**What is asked:**
**1)** Answer these questions about the Rack Room Shoes article:
(a) In how many states does the company operate stores?
(b) In what year and in which city was the company founded?
(c) Who purchased Rack Room Shoes in 1984?
**2)** Can you write out the part of the Rack Room Shoes article starting with "The company owns" and going on through "by Michael Shannon.", word for word?

Rack Room Shoes is an American footwear retailer headquartered in Charlotte, North Carolina, which operates more than 500 stores in 36 states under the Rack Room Shoes and Off Broadway Shoe Warehouse brands.

Both brands offer a variety of styles for women, men and children in athletic, comfort and dress categories, as well as accessories, backpacks, shoe care items, and socks.

The company owns private label footwear brands including: Bjorndal, Bluefin, Cupcake Couture, Xappeal, Limelight, Restoration, Lauren Blakwell, Pesaro, West Harris, and Michael by Michael Shannon.

History 
The company was founded in 1922 in Salisbury, North Carolina by Phil Levinson, who sold his Phil's Shoe stores to his son-in-law, Mort Lerner, who was the owner of Lerner's Shoes. Mort Lerner changed the name of the stores to Rack Room Shoes. In 1984, Rack Room Shoes was purchased  by the privately held Deichmann Group of Germany., Europe's largest and most well-known shoe retailer. Rack Room Shoes will celebrate its 100-year anniversary in 2022.

**Data block:**
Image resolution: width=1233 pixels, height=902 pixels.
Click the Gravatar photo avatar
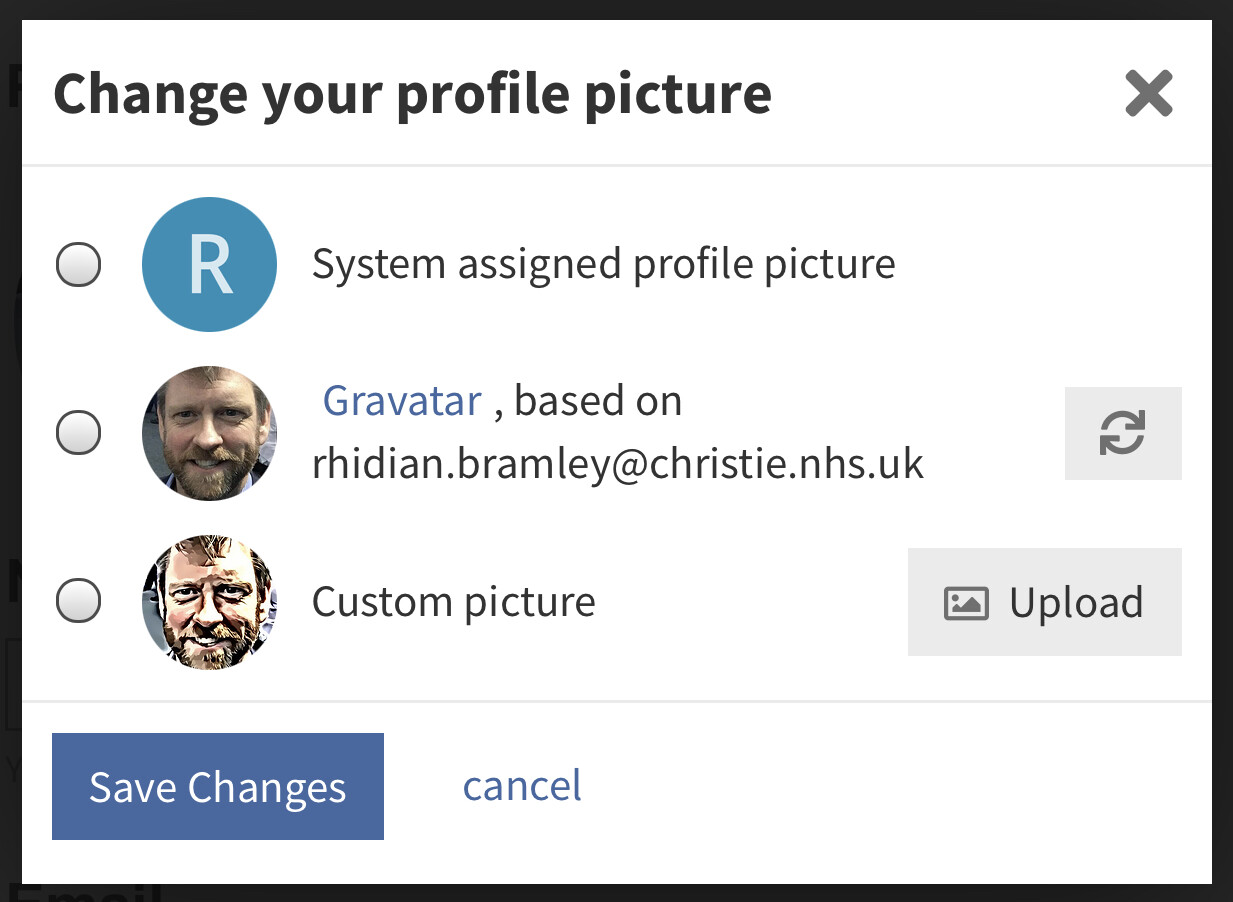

**Responses to the tasks:**
**1)**
(a) 36
(b) 1922, in Salisbury, North Carolina
(c) The privately held Deichmann Group of Germany

**2)**
The company owns private label footwear brands including: Bjorndal, Bluefin, Cupcake Couture, Xappeal, Limelight, Restoration, Lauren Blakwell, Pesaro, West Harris, and Michael by Michael Shannon.